== DATA PROVIDED

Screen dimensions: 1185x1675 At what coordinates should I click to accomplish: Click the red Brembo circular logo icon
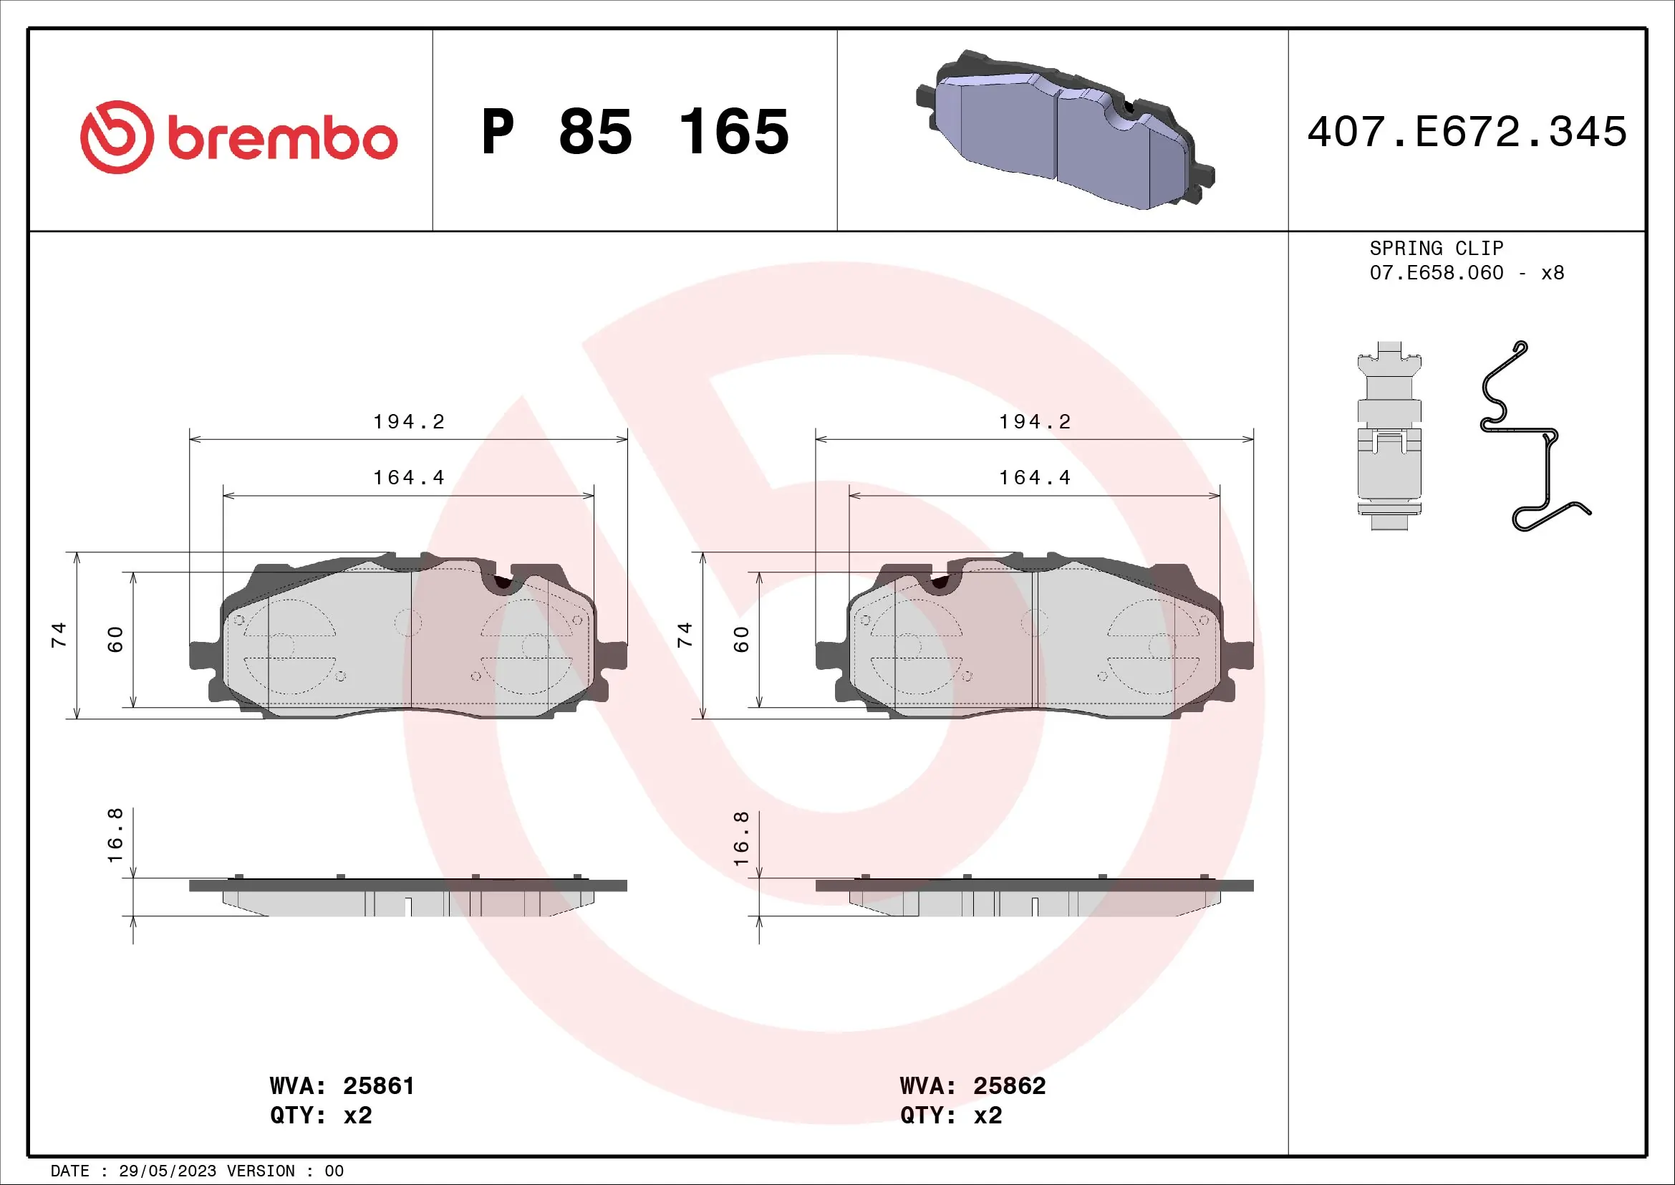coord(117,137)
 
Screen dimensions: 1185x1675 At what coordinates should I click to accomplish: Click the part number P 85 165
coord(634,132)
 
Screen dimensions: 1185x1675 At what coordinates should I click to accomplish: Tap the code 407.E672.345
coord(1467,132)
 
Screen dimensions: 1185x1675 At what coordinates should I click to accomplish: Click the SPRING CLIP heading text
coord(1436,248)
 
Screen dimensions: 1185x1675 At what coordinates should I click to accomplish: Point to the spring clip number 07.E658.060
coord(1436,273)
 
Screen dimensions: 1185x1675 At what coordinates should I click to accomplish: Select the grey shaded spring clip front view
coord(1389,436)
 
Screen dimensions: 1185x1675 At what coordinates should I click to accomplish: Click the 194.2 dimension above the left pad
coord(408,422)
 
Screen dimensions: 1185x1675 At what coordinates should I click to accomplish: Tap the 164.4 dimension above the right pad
coord(1035,478)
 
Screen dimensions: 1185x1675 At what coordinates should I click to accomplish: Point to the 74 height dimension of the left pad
coord(58,635)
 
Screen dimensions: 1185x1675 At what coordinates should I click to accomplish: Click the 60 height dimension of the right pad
coord(741,639)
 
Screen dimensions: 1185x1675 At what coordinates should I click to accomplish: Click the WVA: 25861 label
coord(342,1085)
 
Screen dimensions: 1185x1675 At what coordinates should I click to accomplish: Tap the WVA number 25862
coord(1009,1085)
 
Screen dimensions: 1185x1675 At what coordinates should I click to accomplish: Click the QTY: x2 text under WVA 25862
coord(950,1116)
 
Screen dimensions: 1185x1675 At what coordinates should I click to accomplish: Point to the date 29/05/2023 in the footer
coord(167,1171)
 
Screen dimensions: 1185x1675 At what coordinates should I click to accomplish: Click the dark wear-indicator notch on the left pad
coord(502,582)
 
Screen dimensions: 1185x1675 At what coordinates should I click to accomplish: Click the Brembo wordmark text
coord(283,139)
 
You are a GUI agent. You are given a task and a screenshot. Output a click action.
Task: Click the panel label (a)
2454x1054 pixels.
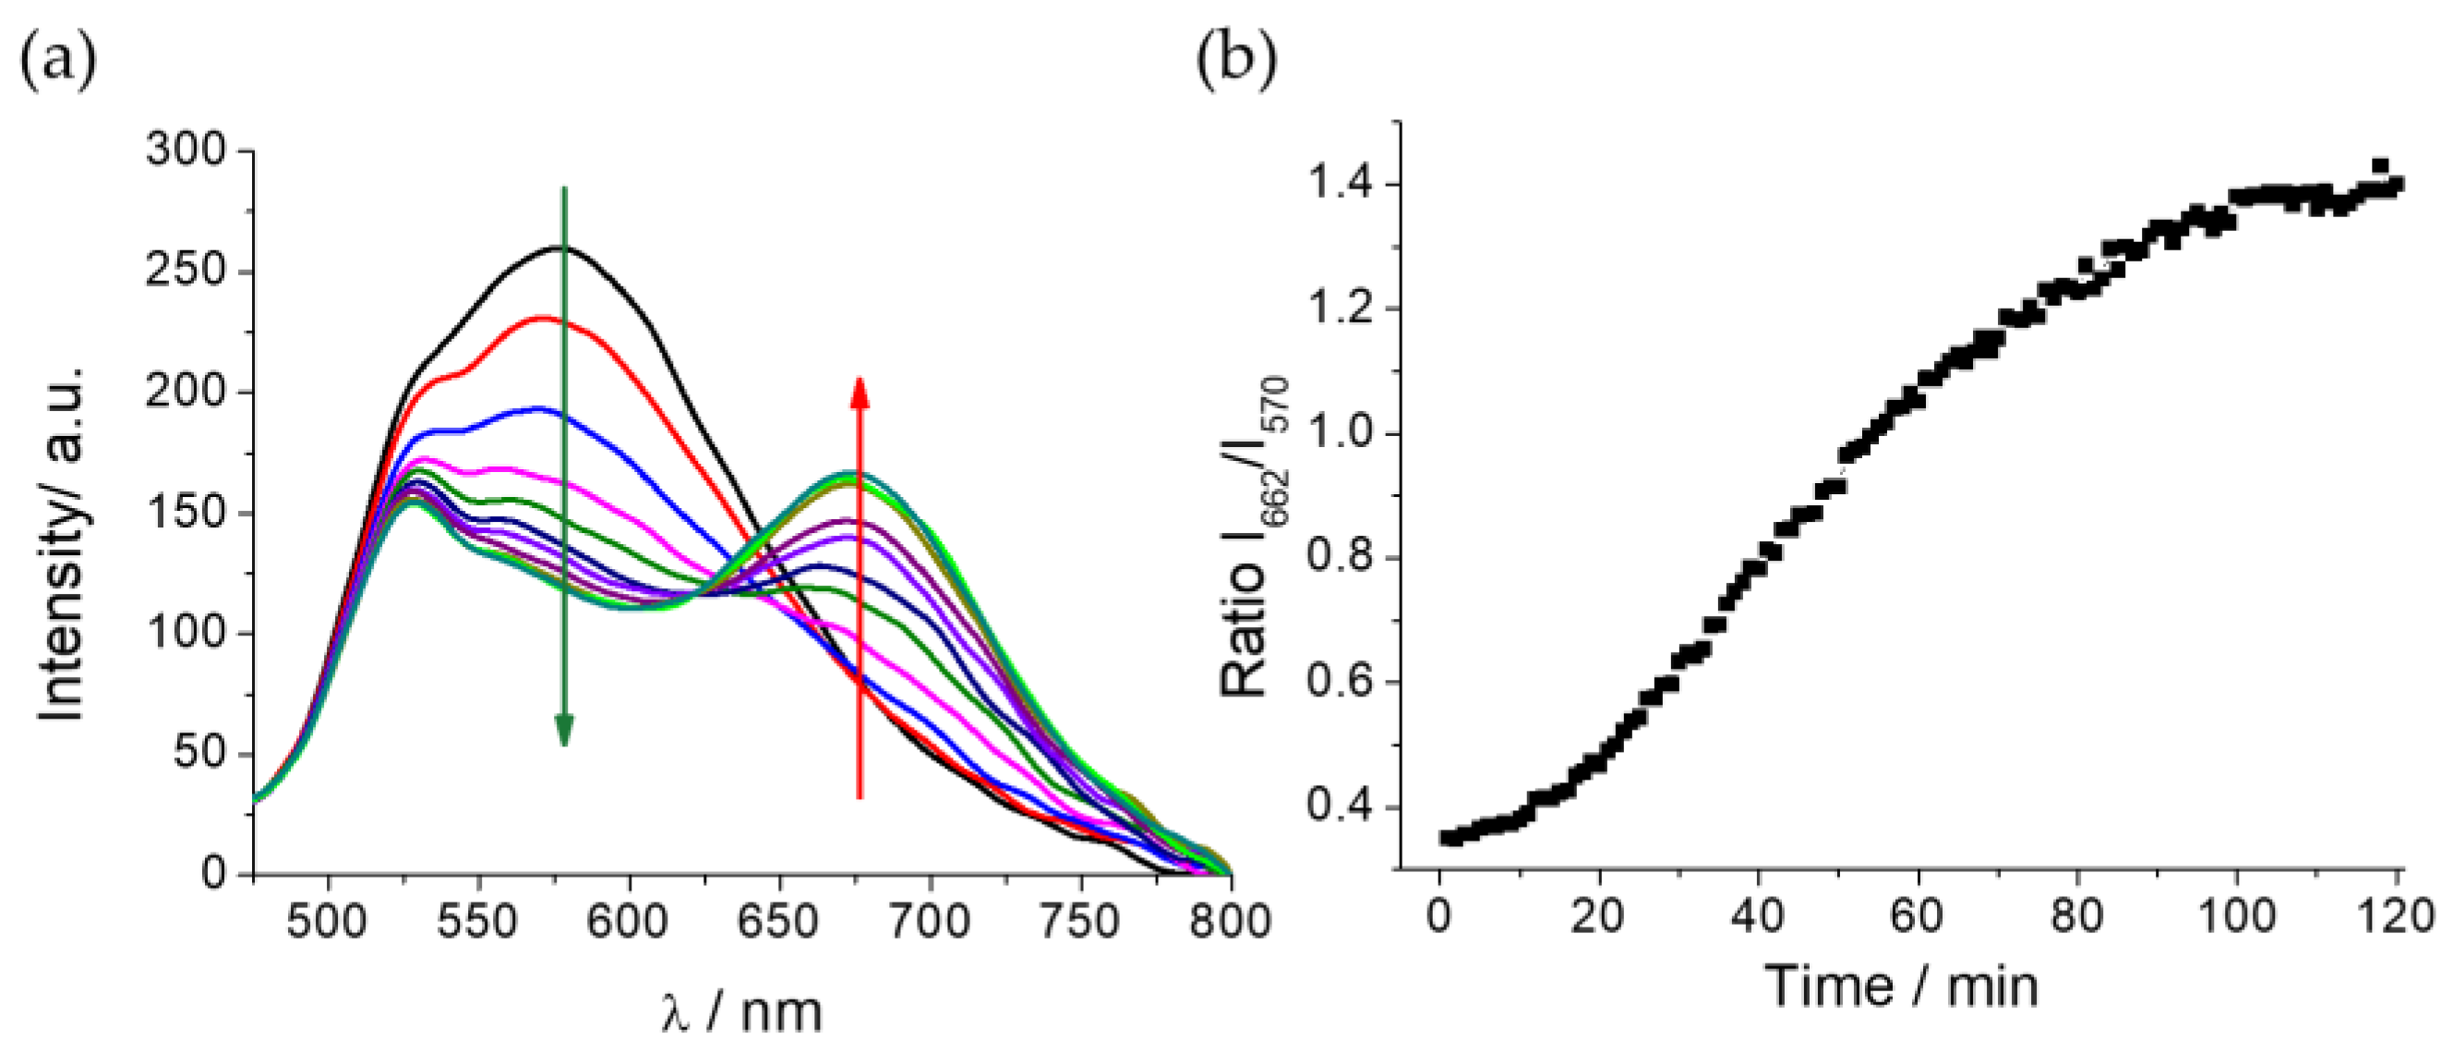[x=57, y=59]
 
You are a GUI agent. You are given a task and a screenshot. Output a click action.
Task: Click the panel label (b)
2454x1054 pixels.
[x=1235, y=59]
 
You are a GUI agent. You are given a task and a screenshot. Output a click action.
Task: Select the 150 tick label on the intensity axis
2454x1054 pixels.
[x=185, y=513]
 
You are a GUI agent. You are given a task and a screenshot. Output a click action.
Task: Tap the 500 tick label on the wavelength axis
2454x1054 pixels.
[x=328, y=922]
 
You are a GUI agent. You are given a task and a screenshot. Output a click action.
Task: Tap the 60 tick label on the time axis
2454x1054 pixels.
[x=1917, y=916]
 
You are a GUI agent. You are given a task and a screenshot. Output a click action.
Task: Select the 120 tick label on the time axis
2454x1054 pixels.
[x=2397, y=916]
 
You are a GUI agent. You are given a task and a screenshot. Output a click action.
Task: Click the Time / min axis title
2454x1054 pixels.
[x=1902, y=987]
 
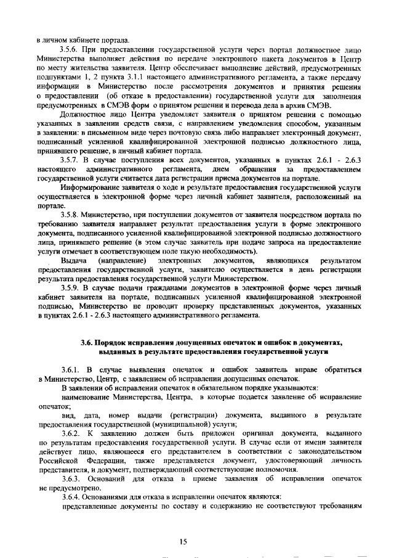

====

INSTRUCTIONS TO FOLLOW: Convert all the lines above into a Markdown table with the columns "Row" and "Line," numbering each row and skipping blank lines. Leave the pictures out of the table.

FINISHED TASK:
| Row | Line |
|---|---|
| 1 | Screen dimensions: 1185x1675 At what coordinates should I click to accomplish: Click the red Brembo circular logo icon |
| 2 | coord(117,137) |
| 3 | Screen dimensions: 1185x1675 At what coordinates should I click to accomplish: Click the part number P 85 165 |
| 4 | coord(634,132) |
| 5 | Screen dimensions: 1185x1675 At what coordinates should I click to accomplish: Tap the code 407.E672.345 |
| 6 | coord(1467,132) |
| 7 | Screen dimensions: 1185x1675 At what coordinates should I click to accomplish: Click the SPRING CLIP heading text |
| 8 | coord(1436,248) |
| 9 | Screen dimensions: 1185x1675 At what coordinates should I click to accomplish: Point to the spring clip number 07.E658.060 |
| 10 | coord(1436,273) |
| 11 | Screen dimensions: 1185x1675 At what coordinates should I click to accomplish: Select the grey shaded spring clip front view |
| 12 | coord(1389,436) |
| 13 | Screen dimensions: 1185x1675 At what coordinates should I click to accomplish: Click the 194.2 dimension above the left pad |
| 14 | coord(408,422) |
| 15 | Screen dimensions: 1185x1675 At what coordinates should I click to accomplish: Tap the 164.4 dimension above the right pad |
| 16 | coord(1035,478) |
| 17 | Screen dimensions: 1185x1675 At what coordinates should I click to accomplish: Point to the 74 height dimension of the left pad |
| 18 | coord(58,635) |
| 19 | Screen dimensions: 1185x1675 At what coordinates should I click to accomplish: Click the 60 height dimension of the right pad |
| 20 | coord(741,639) |
| 21 | Screen dimensions: 1185x1675 At what coordinates should I click to accomplish: Click the WVA: 25861 label |
| 22 | coord(342,1085) |
| 23 | Screen dimensions: 1185x1675 At what coordinates should I click to accomplish: Tap the WVA number 25862 |
| 24 | coord(1009,1085) |
| 25 | Screen dimensions: 1185x1675 At what coordinates should I click to accomplish: Click the QTY: x2 text under WVA 25862 |
| 26 | coord(950,1116) |
| 27 | Screen dimensions: 1185x1675 At what coordinates should I click to accomplish: Point to the date 29/05/2023 in the footer |
| 28 | coord(167,1171) |
| 29 | Screen dimensions: 1185x1675 At what coordinates should I click to accomplish: Click the dark wear-indicator notch on the left pad |
| 30 | coord(502,582) |
| 31 | Screen dimensions: 1185x1675 At what coordinates should I click to accomplish: Click the Brembo wordmark text |
| 32 | coord(283,139) |
| 33 | You are a GUI agent. You are given a task and a screenshot. Output a click action. |
| 34 | Task: Click the panel label (a) |
| 35 | 2454x1054 pixels. |
| 36 | [x=57, y=59] |
| 37 | You are a GUI agent. You are given a task and a screenshot. Output a click action. |
| 38 | Task: Click the panel label (b) |
| 39 | 2454x1054 pixels. |
| 40 | [x=1235, y=59] |
| 41 | You are a GUI agent. You are given a task and a screenshot. Output a click action. |
| 42 | Task: Select the 150 tick label on the intensity axis |
| 43 | 2454x1054 pixels. |
| 44 | [x=185, y=513] |
| 45 | You are a GUI agent. You are given a task and a screenshot. Output a click action. |
| 46 | Task: Tap the 500 tick label on the wavelength axis |
| 47 | 2454x1054 pixels. |
| 48 | [x=328, y=922] |
| 49 | You are a GUI agent. You are given a task and a screenshot. Output a click action. |
| 50 | Task: Tap the 60 tick label on the time axis |
| 51 | 2454x1054 pixels. |
| 52 | [x=1917, y=916] |
| 53 | You are a GUI agent. You are given a task and a screenshot. Output a click action. |
| 54 | Task: Select the 120 tick label on the time axis |
| 55 | 2454x1054 pixels. |
| 56 | [x=2397, y=916] |
| 57 | You are a GUI agent. You are given a task and a screenshot. Output a click action. |
| 58 | Task: Click the Time / min axis title |
| 59 | 2454x1054 pixels. |
| 60 | [x=1902, y=987] |